The discipline is worth it. A pipeline that reports its own failure rates and flags stale data is one you can trust. One that silently passes bad data downstream is one that surprises you in production.

Frequently Asked Questions

What are the five layers of a production web data pipeline?

The five layers are: collection (scraping with run IDs and item counts per batch), validation (schema checking that quarantines bad records rather than passing them downstream), transformation (normalization and enrichment before storage), storage (Postgres for queries, S3/GCS for history, vector store for semantic search), and freshness monitoring (staleness alerts when a source stops updating). Each layer needs explicit failure handling — a layer that silently succeeds with bad data is worse than one that fails loudly.

How should you handle validation failures in a scraping pipeline?

Quarantine failed records to a separate table or dead-letter queue with the full error context. Never silently drop bad records or substitute null values. A good quarantine table includes: the raw scraped item, the validation error(s), the source URL, the run ID, and a timestamp. A spike in quarantine rate is often the first signal that a source has changed its schema — treat it as a monitoring alert, not just a data issue.

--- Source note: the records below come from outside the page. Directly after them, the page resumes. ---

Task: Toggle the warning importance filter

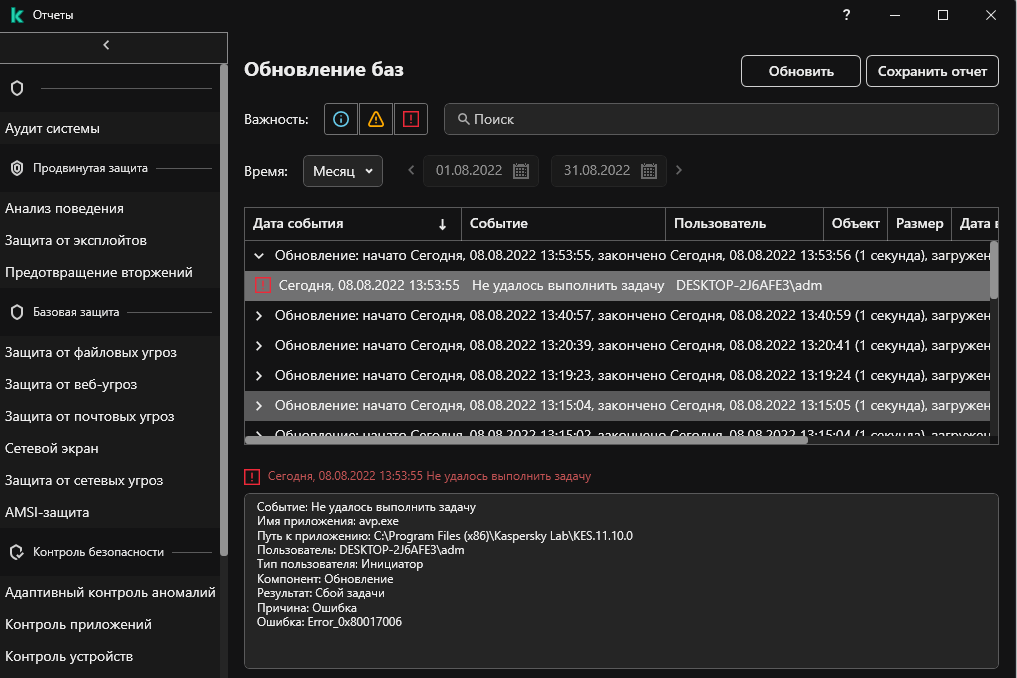Action: (376, 119)
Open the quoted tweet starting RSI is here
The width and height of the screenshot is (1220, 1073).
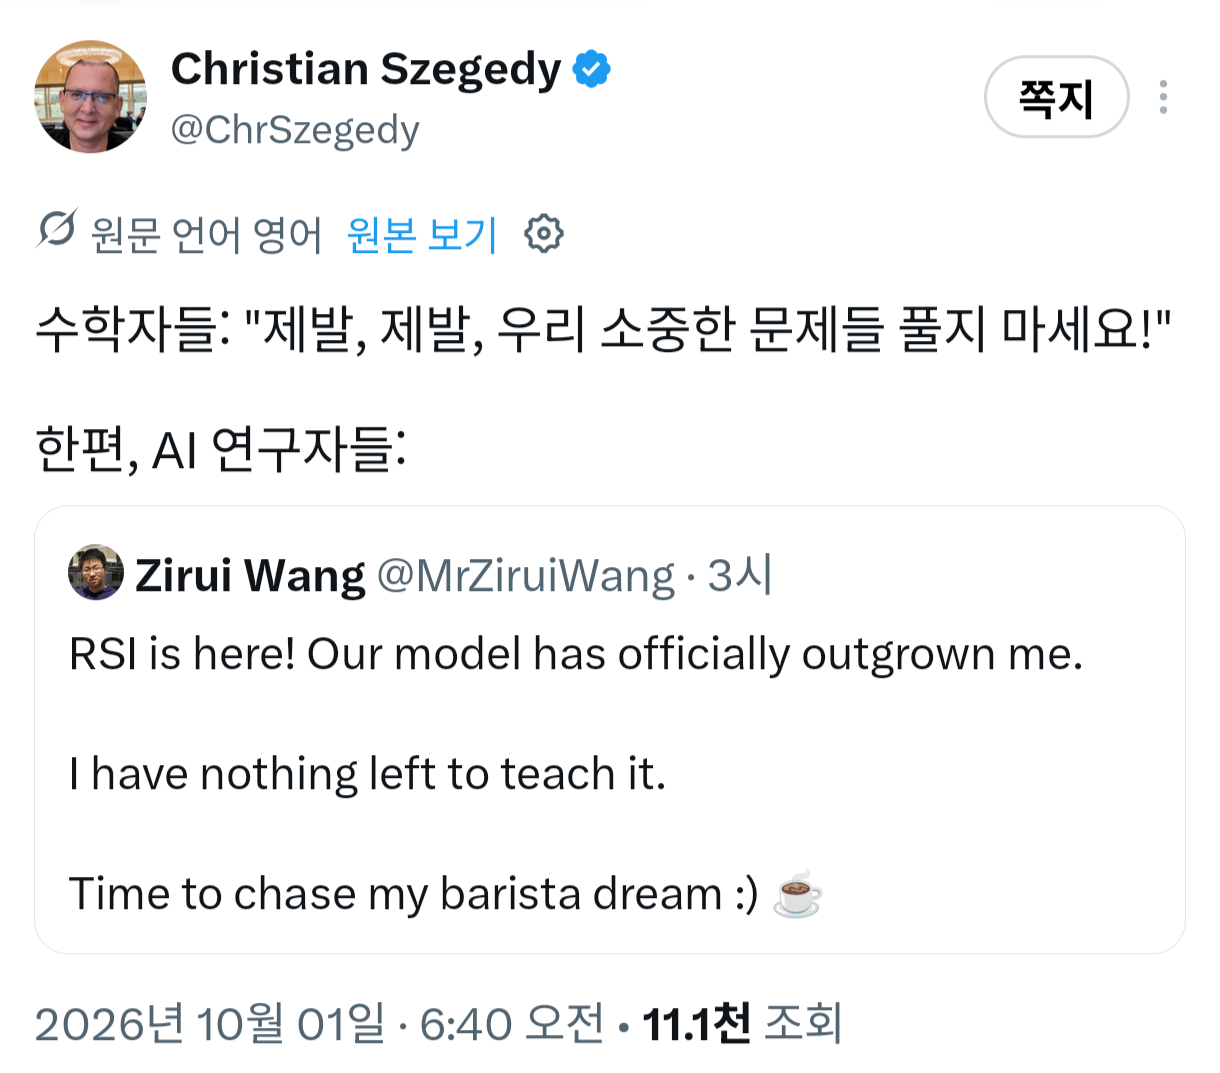(610, 730)
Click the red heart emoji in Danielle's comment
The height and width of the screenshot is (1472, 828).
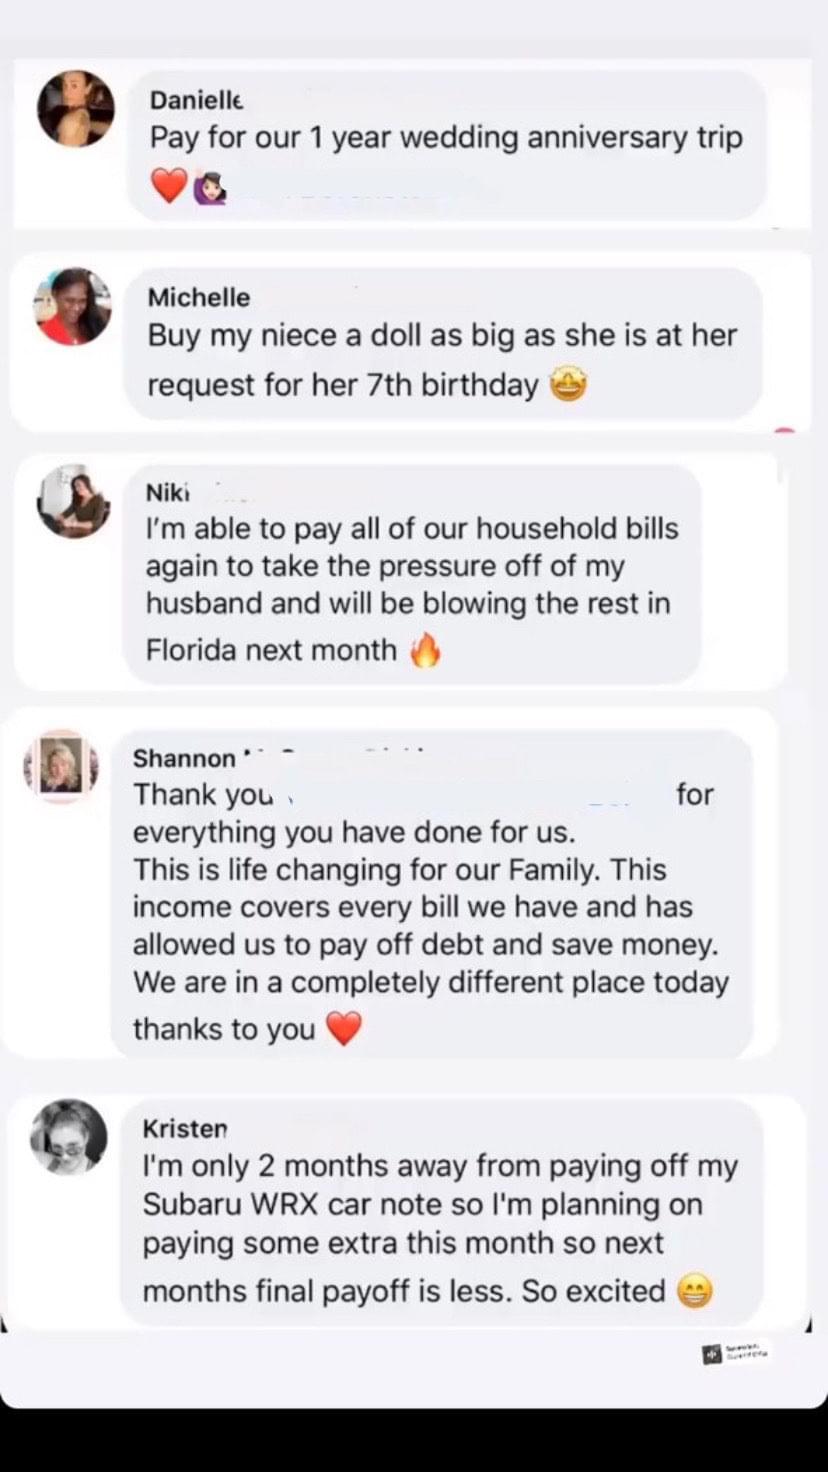[169, 186]
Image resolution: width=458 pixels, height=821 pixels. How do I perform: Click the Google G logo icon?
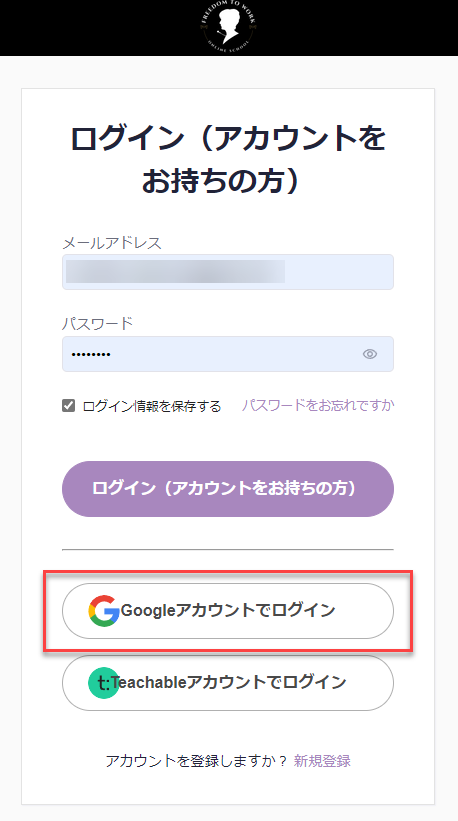click(x=104, y=611)
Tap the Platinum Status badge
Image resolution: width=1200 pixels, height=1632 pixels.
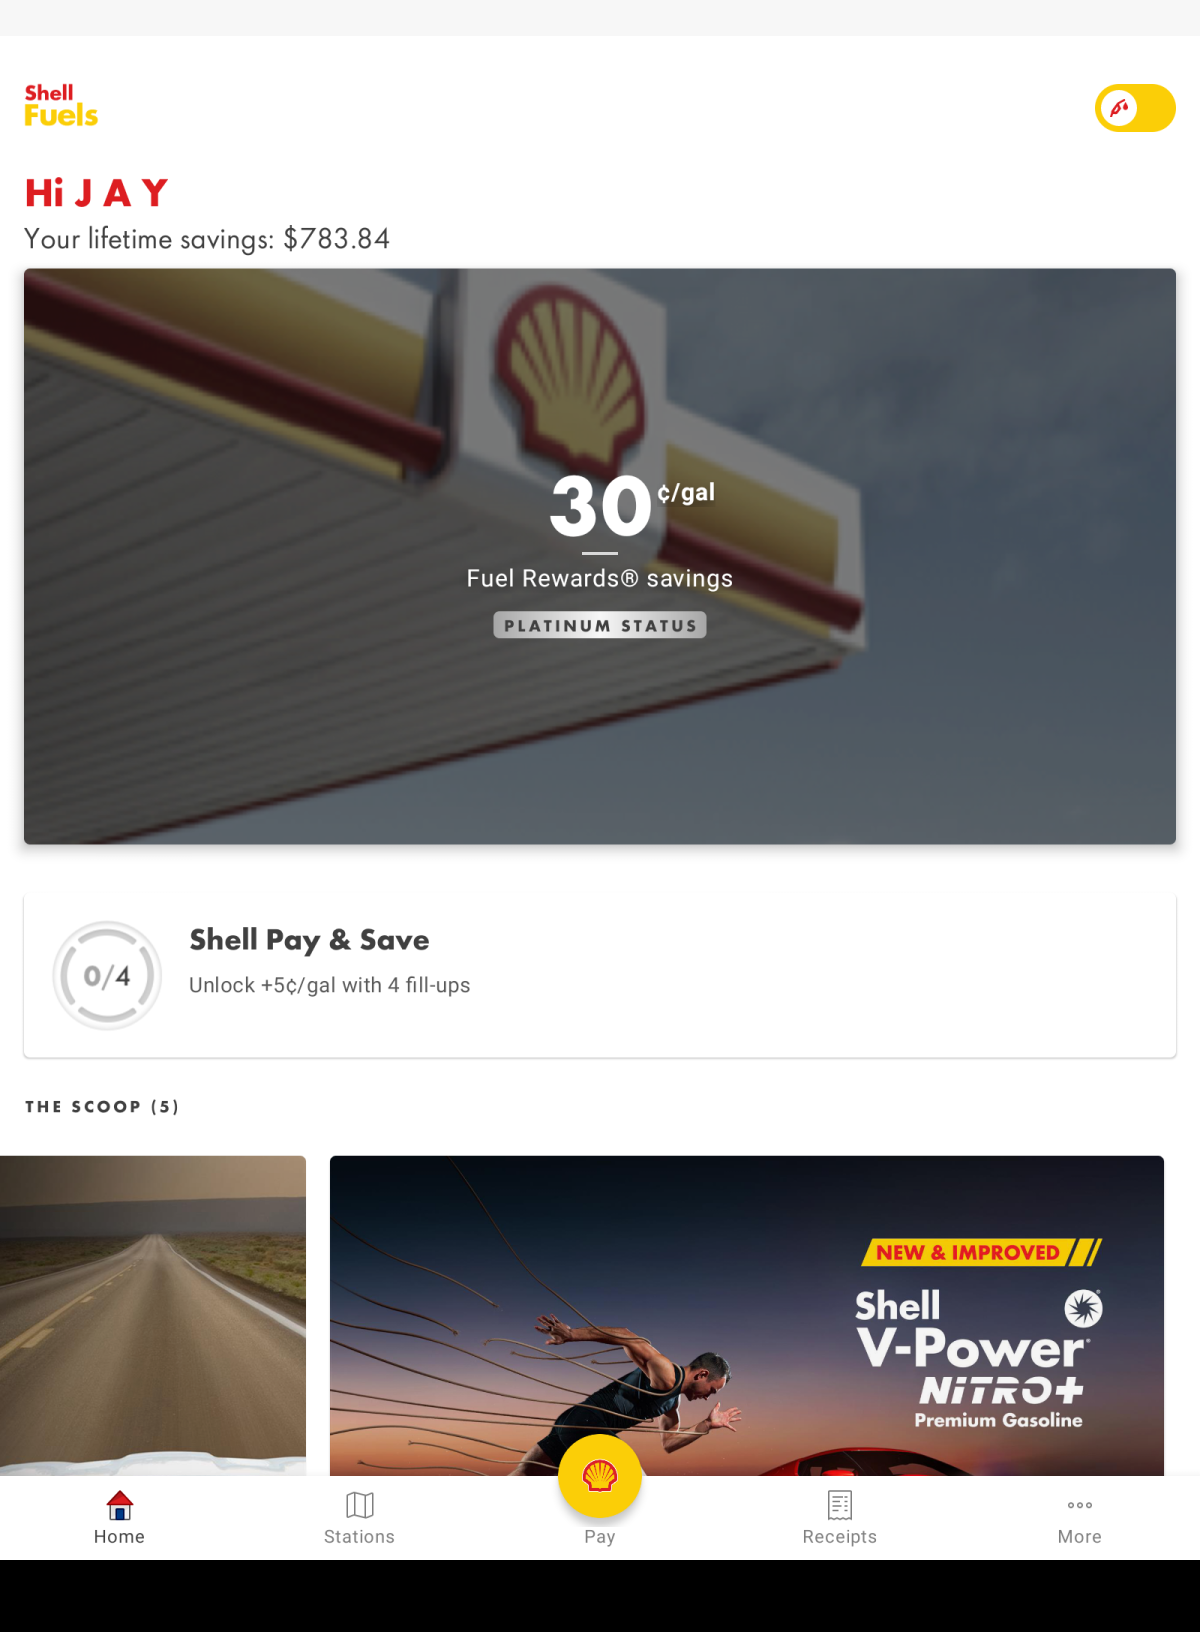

What storage architecture works best for web-scraped data?

Use a three-tier approach: (1) Postgres or SQLite for structured queries and recent data access; (2) object storage (S3, GCS) for the raw scraped archive — keep raw data indefinitely so you can reprocess it when transformation logic changes; (3) a vector database (Pinecone, ChromaDB, pgvector) if you need semantic search or RAG. The raw archive is the most important tier: transformations are lossy, and you will need to reprocess historical data when requirements change.

How do you detect when scraped data has gone stale?

Track the last-updated timestamp per source and alert when it exceeds a configurable threshold — 24 hours for daily sources, 7 days for weekly. Also track item count per run: a sudden 50%+ drop often means a source changed its structure or started blocking your scraper before schema validation catches it. Store a rolling item-count per source per day and alert on both zero-item runs and significant count drops.

What is the most common way production data pipelines fail silently?

Silent validation bypasses are the most common failure mode — exception handlers that catch errors and continue rather than quarantining the bad record. The second most common is type coercion: None or empty strings cast to 0 or "" pass schema validation but corrupt downstream aggregations. Third is timestamp normalization bugs mixing UTC and local time, which breaks time-series queries. All three are preventable with strict schema validation that rejects rather than coerces unexpected values.